(Your goal):
Please copy, word for word, the line holding "Task: Click the Marketing Size donut chart" and each line that follows it through the end of the entries, omitting any pictures.

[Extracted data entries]
<<<<
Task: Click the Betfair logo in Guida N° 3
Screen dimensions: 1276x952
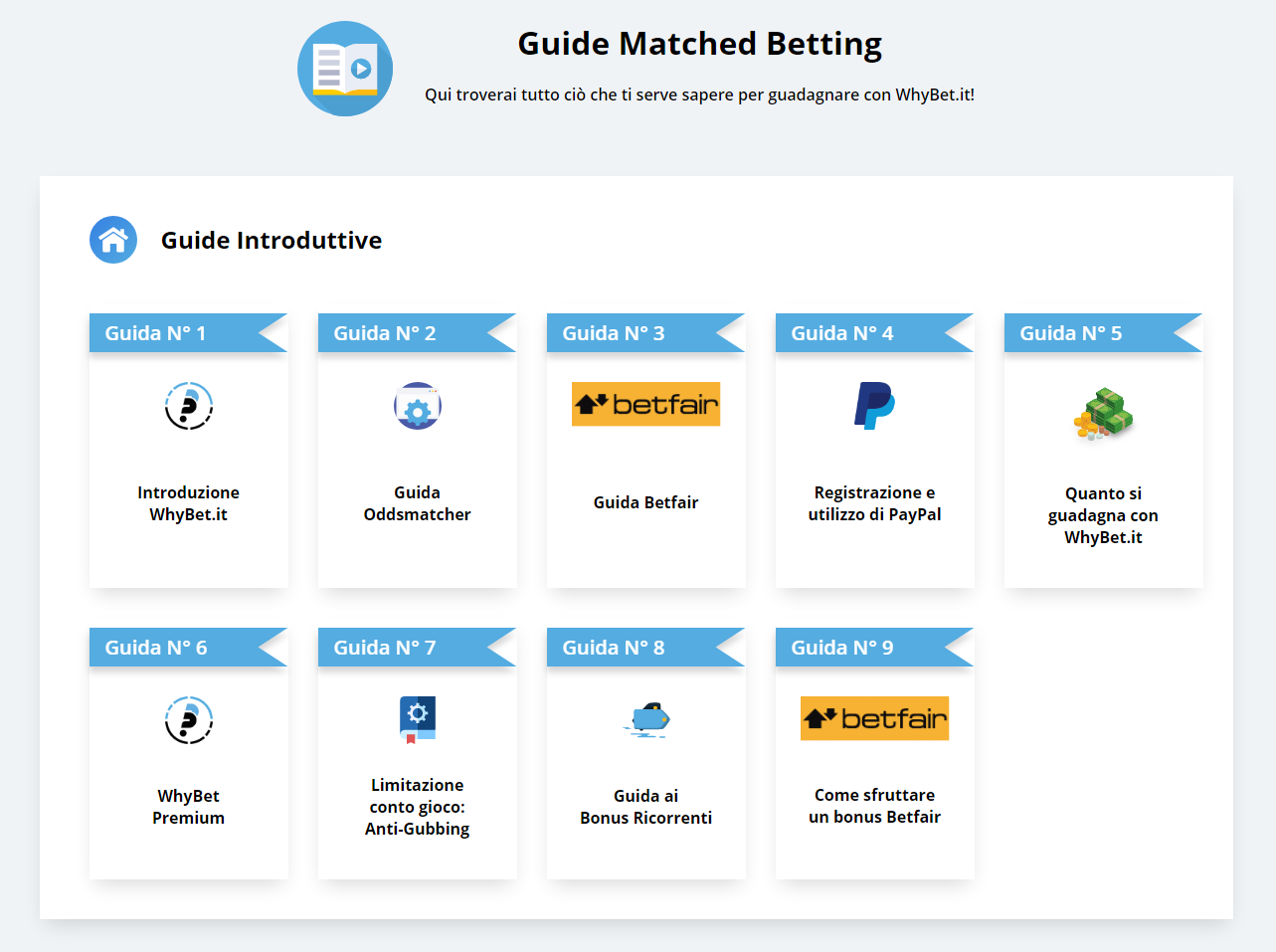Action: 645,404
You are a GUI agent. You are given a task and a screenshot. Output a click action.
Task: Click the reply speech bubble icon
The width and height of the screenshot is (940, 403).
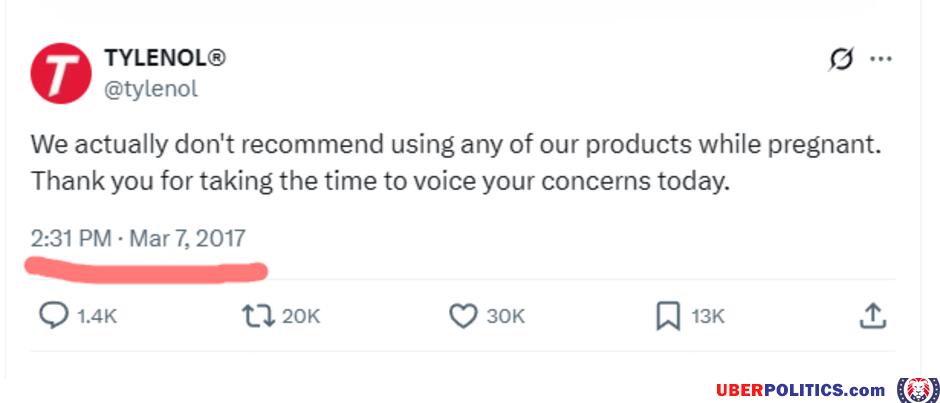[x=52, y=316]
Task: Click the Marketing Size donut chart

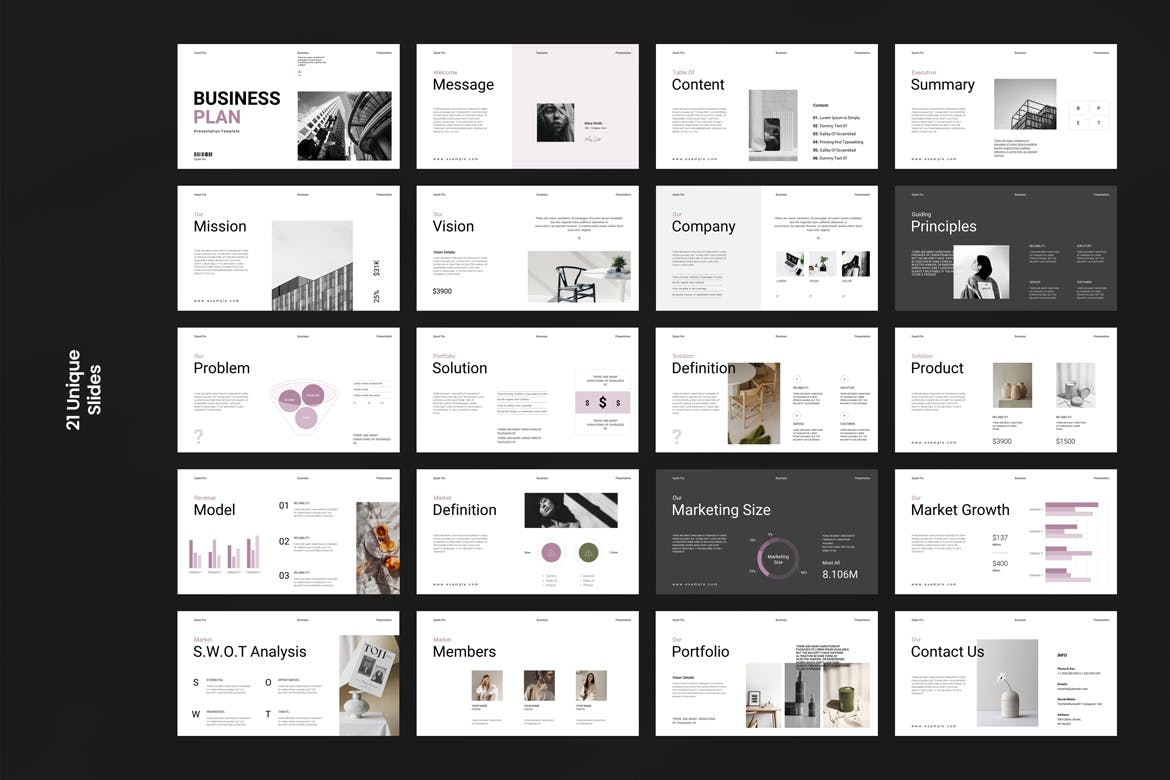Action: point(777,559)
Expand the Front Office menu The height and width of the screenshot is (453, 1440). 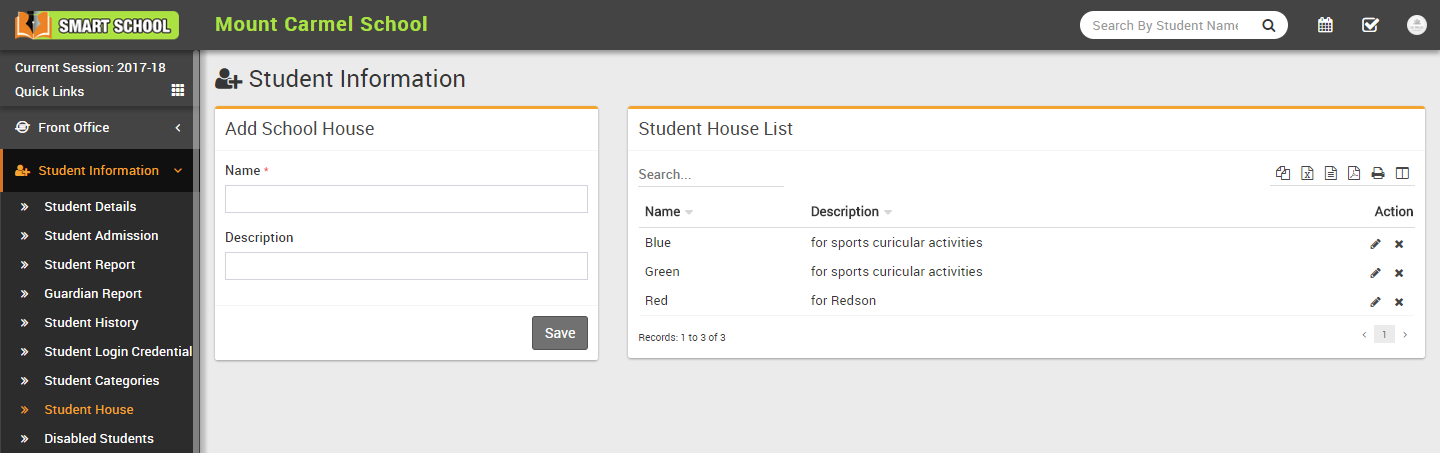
>>>>
(Expected output):
Task: Click the Marketing Size donut chart

Action: point(777,559)
Expand the Front Office menu The height and width of the screenshot is (453, 1440). 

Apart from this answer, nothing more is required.